Pêche au lavaret 19e siècleIl se pêchait en Seine, entre février et octobre, mais la production ne satisfaisait pas la demande du marché parisien. L'essentiel des lavarets vendus sur les étals de la capitale provenait « des lacs de la Savoie et du Bourget indique Théodore Bourrier. Les lavarets du Bourget « alimentent » également les eaux du Léman. En 1926, 2 540 000 alevins de lavarets du Bourget rejoignent, via la pisciculture de Thonon, les eaux du lac franco-suisse. « Les excellents résultats déjà obtenus par les repeuplements exécutés depuis 1922, sont un encouragement à persévérer dans la même voie. Il convient cependant de signaler dès maintenant que la récolte des œufs de lavaret dans le lac du Bourget a été particulièrement faible au cours de la campagne 1925-1926 » lit-on dans le recueil des actes administratifs du Conseil général de la Haute-Savoie de 1926. Les pêcheurs du Bourget sont alors soucieux de préserver la ressource et d'assurer sa pérennité. « La piscifacture du lavaret a été quelquefois effectuée sommairement par les pêcheurs de Conjux. C'est une pratique à encourager. Lorsqu'ils ramènent à bord le filet, ils exécutent la fécondation artificielle en pressant le ventre de la femelle au-dessus d'un récipient et répétant la même opération sur le mâle. Ils agitent avec un morceau de bois le mélange des œufs et de la laitance et rejettent le tout sur les graviers de la côte où les lavarets ont l'habitude de frayer. » écrit, en 1928, Marc Leroux, dans ses Recherches biologiques dans les grands lacs de Savoie.

Pêche au pic

Leman1Dans le dernier quart du 19e siècle, au Bourget, « on le pêche surtout la nuit avec le grand apparat de quatre barques montées par huit hommes, et dont deux sont remplies de cordes et de filets. » Un demi-siècle plus tard, le filet, tendu entre deux barques, est « ramené à bord à l'aide d'un treuil qui enroule le filin » et les pêcheurs battent l'eau, à l'aide de longues gaules, au moment de la remontée du filet, pour empêcher le poisson de fuir en dehors des mailles de la poche, précise Marc Leroux.

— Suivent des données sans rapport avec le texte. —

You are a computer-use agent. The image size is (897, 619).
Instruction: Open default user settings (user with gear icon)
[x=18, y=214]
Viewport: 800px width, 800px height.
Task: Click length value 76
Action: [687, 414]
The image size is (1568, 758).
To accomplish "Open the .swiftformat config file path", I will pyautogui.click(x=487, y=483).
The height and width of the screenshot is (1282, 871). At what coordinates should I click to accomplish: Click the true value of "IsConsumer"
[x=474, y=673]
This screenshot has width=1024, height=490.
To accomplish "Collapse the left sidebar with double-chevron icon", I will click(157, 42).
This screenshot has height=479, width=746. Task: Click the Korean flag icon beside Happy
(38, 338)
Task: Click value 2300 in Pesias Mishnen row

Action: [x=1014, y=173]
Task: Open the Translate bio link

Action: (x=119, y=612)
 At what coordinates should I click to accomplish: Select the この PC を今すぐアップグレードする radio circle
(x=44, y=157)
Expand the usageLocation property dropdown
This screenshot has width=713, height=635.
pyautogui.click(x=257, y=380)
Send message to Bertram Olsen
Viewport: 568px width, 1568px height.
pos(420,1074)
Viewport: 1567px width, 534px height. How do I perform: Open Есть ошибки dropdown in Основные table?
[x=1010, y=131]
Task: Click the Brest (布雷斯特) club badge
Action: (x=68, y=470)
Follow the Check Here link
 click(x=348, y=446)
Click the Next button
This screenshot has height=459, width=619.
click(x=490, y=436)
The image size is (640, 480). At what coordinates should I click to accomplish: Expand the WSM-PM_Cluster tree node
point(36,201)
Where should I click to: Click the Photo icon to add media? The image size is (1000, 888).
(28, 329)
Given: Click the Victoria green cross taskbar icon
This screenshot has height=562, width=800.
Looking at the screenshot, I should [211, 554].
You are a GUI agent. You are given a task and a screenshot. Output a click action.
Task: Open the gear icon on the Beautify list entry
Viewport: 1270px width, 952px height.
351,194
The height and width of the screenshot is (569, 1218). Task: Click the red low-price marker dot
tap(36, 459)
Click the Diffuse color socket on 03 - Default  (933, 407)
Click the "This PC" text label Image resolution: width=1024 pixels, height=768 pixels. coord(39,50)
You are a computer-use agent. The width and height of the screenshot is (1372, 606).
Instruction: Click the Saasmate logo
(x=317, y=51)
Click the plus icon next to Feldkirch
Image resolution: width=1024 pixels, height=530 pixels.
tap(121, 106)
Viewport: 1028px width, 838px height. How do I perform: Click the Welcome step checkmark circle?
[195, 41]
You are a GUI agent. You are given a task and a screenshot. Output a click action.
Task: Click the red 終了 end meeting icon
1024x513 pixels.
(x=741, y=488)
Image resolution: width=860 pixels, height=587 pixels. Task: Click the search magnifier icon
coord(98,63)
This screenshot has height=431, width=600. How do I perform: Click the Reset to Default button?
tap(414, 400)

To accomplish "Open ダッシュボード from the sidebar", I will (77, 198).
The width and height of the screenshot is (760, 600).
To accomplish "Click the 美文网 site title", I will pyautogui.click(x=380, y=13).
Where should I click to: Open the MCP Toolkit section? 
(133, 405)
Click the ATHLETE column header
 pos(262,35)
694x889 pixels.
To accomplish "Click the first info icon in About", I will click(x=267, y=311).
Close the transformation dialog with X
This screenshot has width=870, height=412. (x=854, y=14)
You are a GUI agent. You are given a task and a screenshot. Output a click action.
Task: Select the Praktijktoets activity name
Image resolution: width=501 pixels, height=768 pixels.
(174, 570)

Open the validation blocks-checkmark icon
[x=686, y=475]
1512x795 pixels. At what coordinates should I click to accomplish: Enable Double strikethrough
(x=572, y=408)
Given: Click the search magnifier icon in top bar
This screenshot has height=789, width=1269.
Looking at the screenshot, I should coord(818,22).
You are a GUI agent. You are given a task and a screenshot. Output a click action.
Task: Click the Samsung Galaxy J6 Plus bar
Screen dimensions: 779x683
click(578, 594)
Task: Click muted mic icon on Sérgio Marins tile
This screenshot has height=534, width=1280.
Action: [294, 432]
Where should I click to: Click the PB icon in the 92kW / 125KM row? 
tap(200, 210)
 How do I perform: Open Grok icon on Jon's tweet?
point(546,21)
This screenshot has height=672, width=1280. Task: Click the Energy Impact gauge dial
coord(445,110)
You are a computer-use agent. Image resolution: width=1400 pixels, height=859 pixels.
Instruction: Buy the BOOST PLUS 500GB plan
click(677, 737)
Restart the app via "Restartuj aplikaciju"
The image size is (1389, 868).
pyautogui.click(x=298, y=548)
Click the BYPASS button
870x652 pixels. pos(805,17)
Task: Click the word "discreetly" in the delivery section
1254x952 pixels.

Aujourd'hui, le lavaret se pêche « au pic, un filet de 120 mètres de long sur 15 mètres de haut, tenu par des bouées à chaque extrémité et déployé entre deux eaux » précise Jean-François Dagand, l'un des dix pêcheurs professionnels du lac du Bourget. Eux en capturent, bon an mal an, « 80 tonnes » dans la saison, ouverte entre fin janvier et fin octobre. Une production « en deçà de la demande », mais que les pêcheurs professionnels ne dépassent pas dans des soucis de préservation et de gestion de la ressource. Les stocks sont suivis de près. Les autorités réalisent, plusieurs fois, par an, des prélèvements. Dans les années 1980, la mauvaise qualité des eaux du Bourget avait nécessité de soutenir « artificiellement » les populations, via le pacage lacustre et la pisciculture de Thonon. « Mais depuis 2009, la reproduction naturelle est de nouveau possible » se réjouit Jean-François Dagand. Lui pêche, depuis 2007, au sud du lac, aux abords du petit village de Bourdeau. Il vend ses lavarets, entiers, ou en filets, aux particuliers, et aux restaurateurs, dans une fourchette de prix comprise entre « 12 et 20 € le kilo ». En filet, il le poêle. Entier, il l'enfourne avec du vin blanc. « Tout simplement ».